Slate Article About Film Projectionists Provides Insight Into Occupational Licensing
A Slate article about the decline of the film projectionist profession provides insight into the real reasons for occupational licensing standards. From the story (emphasis added):
Platters appeared in the mid-’70s and, suddenly, instead of two projectors showing individual 20-minute reels of film, projectionists were taking all the individual reels and building them into one monster reel that lay on its side on a spinning platter, and the entire film would feed through a single projector. Films would still have to be built—assembled from individual reels into platters—but with no need for reel changes and a consistent light source, projectionists were no longer needed to run the movies. The unions tried to hold back the inevitable, but chain theaters wanted to get away from expensive union contracts, and the first thing to go were licensing standards.
“Giuliani came in and started to change things to be more favorable to management, and we sensed it was going to be a problem,” Rivierzo says. “They wanted to get rid of the projectionist license completely. We fought it at city council, and eventually what they did was water down the test so anyone could pass it.”

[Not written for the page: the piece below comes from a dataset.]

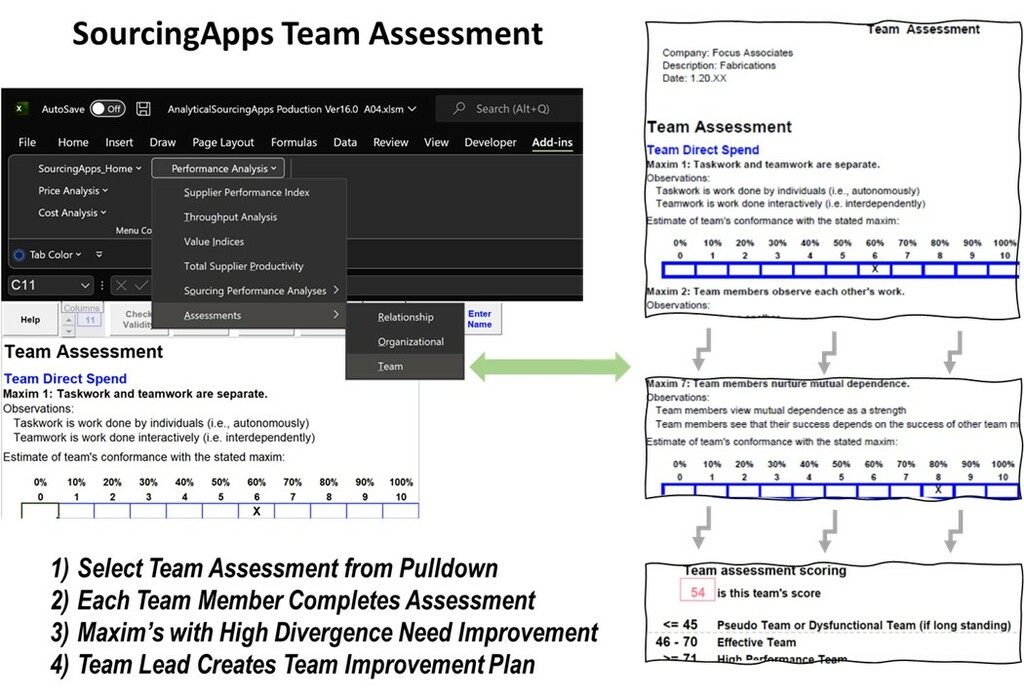Viewport: 1024px width, 696px height.
Task: Click the Enter Name button
Action: 479,319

“Before, you used to have to take a 100-question exam to become a licensed projectionist,” Ramos says. “And you had to know electricity, you had to know your currents and your storage and so forth, and you also took a practical exam. But they dumbed it down to a 40-question exam, and the department of consumer affairs took over testing rather than the bureau of gas and electricity. So managers were able to get their license and run the theater, run the box office, run everything, for ten bucks an hour.“
This is a pretty clear example of unions using licensing standards to protect jobs which are being threatened (or eliminated) by technological improvements. If it were up to the union in this story, theaters would still be required to follow the old projectionist rules despite the fact that technology has made the old job pointless in most cases. Some union jobs would have been maintained, albeit at a higher and totally unnecessary cost to filmgoers. They used political power to fight the advance of technology as much as they could. Using the term “dumbed it down” in reference to the test is absurd, because the test only eliminated the necessity of knowing information that was no longer applicable to the new technology.

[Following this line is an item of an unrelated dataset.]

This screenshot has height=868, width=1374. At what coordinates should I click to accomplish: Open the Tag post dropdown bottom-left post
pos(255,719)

This is, of course, a familiar story. We are seeing it play out right now with HVAC licensing in St. Louis County. Business down because of the recession? Expand licensing, claim you are protecting safety, and drive your small or non-union competitors out of business. “Drive out of business” may be an exaggeration in this instance, though, because the protectionism here entails more of a restriction on how non-licensed competitors can grow their businesses, by restricting what they can work on. It also prevents future competition by making it harder for people to enter the market in the first place.
Occupational licensing serves primarily to protect the interests of the people already working within an occupation. It always has, and always will.